Emily K. Vasiliauskas ’07 is the latest Harvard senior to receive a prestigious award to study in the United Kingdom. As one of 43 students nationwide to win a Marshall Scholarship, she will join six Harvard Rhodes Scholars in the UK next fall.
A literature concentrator in Lowell House, Vasiliauskas will study Criticism and Culture in the Faculty of English at Cambridge University.
Lyric poetry has been a focus of her time at Harvard, and she used her personal statement in her application to elaborate on the “value of poetry.”
“Rational knowledge is insufficient to prevent suffering,” Vasiliauskas said, citing the Holocaust as an example. “Sometimes reason can’t help us. Poetry can create sympathy even if we don’t fully know what’s going on.”
Vasiliauskas said she wants to be an academic, in part because the lifestyle is compatible with that of a poet. “You’re always learning and you have a lot of unstructured time,” she said.
She won the $1,000 Joan Gray Untermeyer Poetry Prize last year and her poetry has been published in The Gamut and Persephone, two Harvard magazines.

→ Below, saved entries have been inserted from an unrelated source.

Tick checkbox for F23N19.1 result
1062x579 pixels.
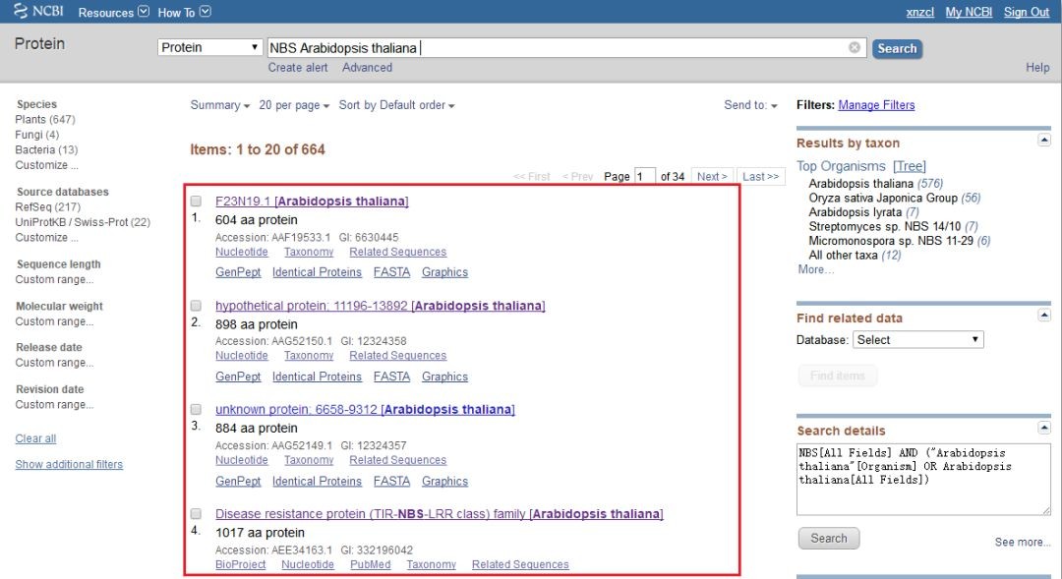click(x=196, y=202)
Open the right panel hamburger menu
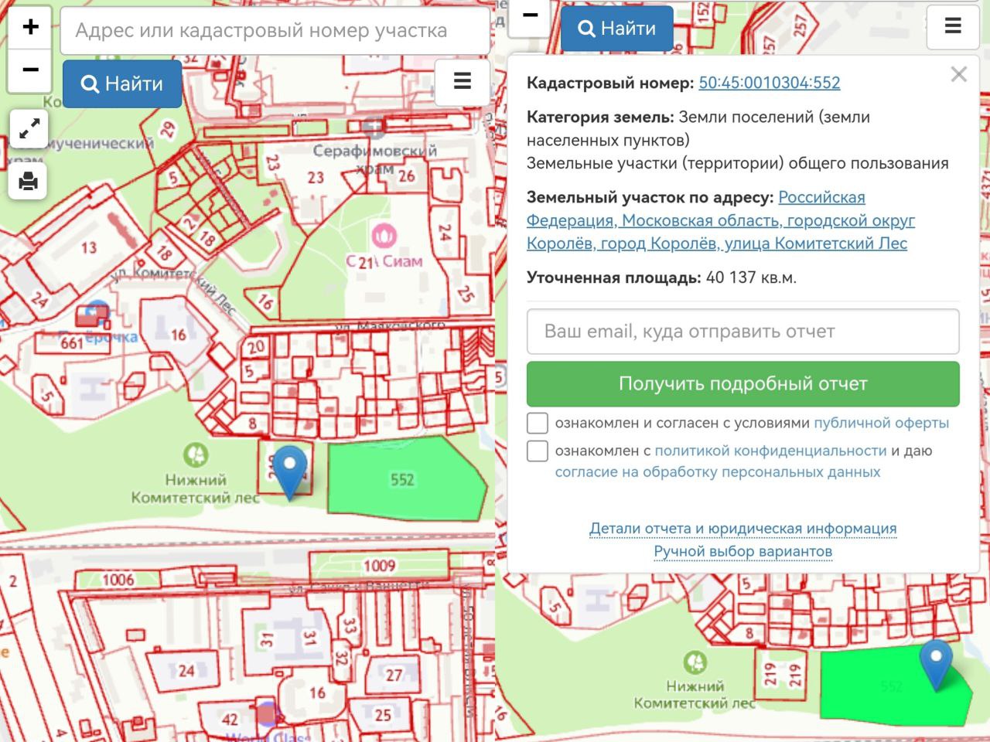The width and height of the screenshot is (990, 742). click(952, 27)
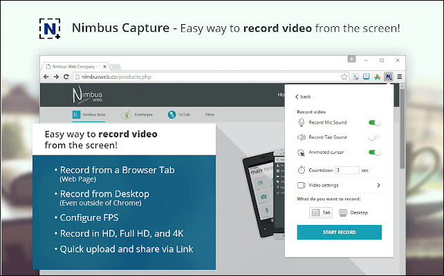Image resolution: width=444 pixels, height=276 pixels.
Task: Click the Nimbus Capture logo in the header
Action: (49, 29)
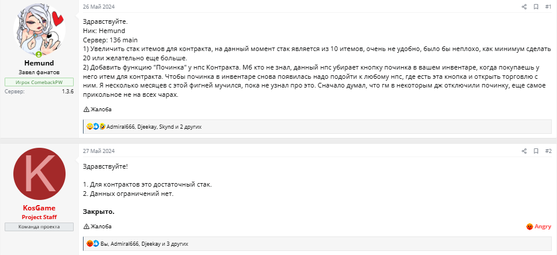The image size is (557, 255).
Task: Click the 'Команда проекта' user banner
Action: (x=39, y=227)
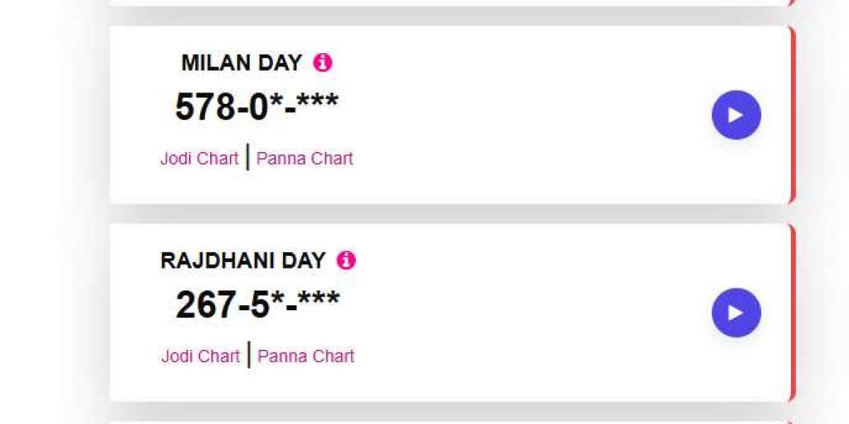
Task: Click the partially visible card at the top
Action: click(449, 2)
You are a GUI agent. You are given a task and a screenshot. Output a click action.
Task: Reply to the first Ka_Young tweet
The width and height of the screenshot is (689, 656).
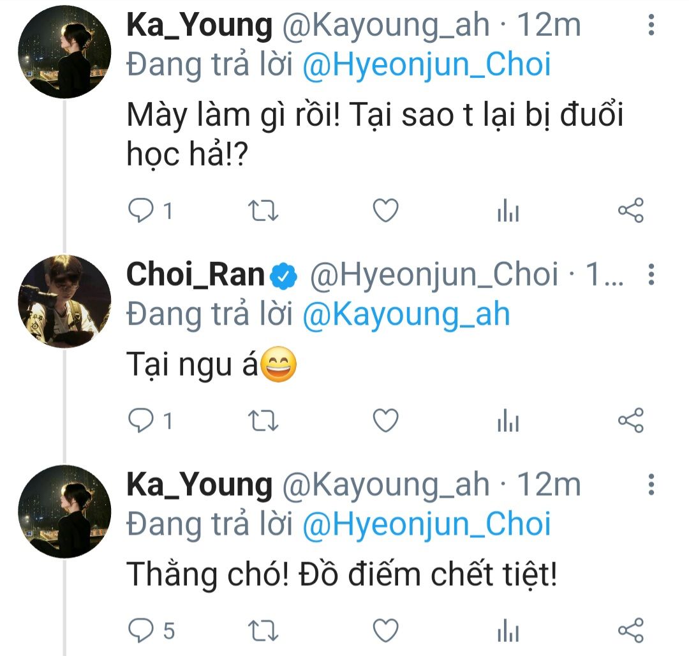tap(140, 211)
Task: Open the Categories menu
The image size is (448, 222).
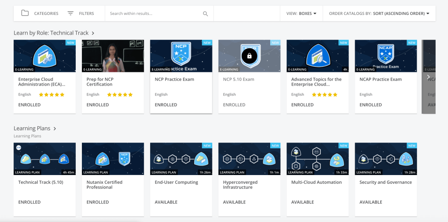Action: [x=46, y=14]
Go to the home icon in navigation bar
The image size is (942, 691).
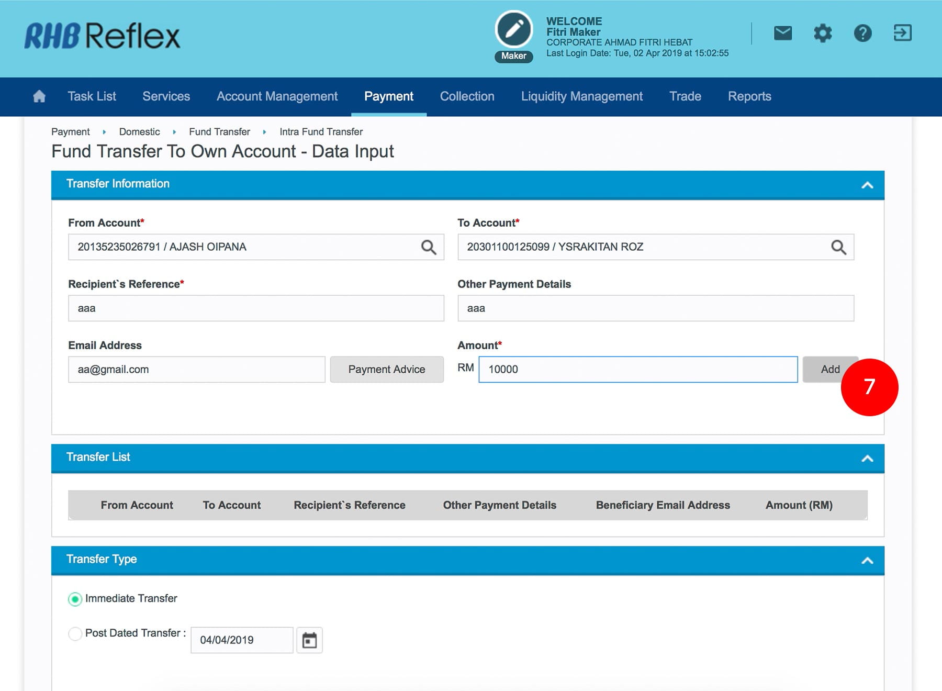[x=39, y=96]
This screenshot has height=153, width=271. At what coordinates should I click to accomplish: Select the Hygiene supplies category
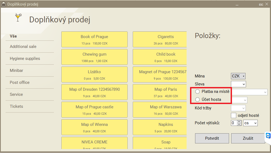click(x=25, y=59)
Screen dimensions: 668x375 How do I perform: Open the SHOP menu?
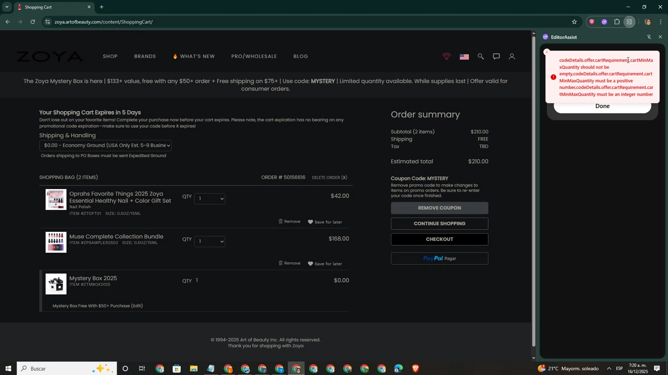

Vasiliauskas is one of the editors-in-chief of The Gamut, poetry editor of Persephone, a Crimson photography editor, and one of the head tutors at the Writing Center.
“She’s incredibly organized and at the same time incredibly passionate about the poetry that we publish,” said Gamut editor Benjamin L. Purkert ’07. “She sets a great tone that validates what people have to say,” he added.
Vasiliauskas said she values an interdisciplinary approach to scholarship. She said classes that she took early in her Harvard career, notably ones with former art history professor Yve-Alain Bois and Assistant Professor of Comparative Literature Christopher D. Johnson, were “formative” to her interdisciplinary thinking.
Vasiliauskas was one of about 50 Harvard candidates endorsed by the University in September and the only one to win a scholarship. This is the third year in a row that Harvard has had one Marshall Scholar.
The scholarships, which are only open to U.S. citizens, were founded in 1953 in commemoration of the “humane ideals” of the Marshall Plan. They are funded by the British government and cover university fees and living expenses for two years of study in the UK.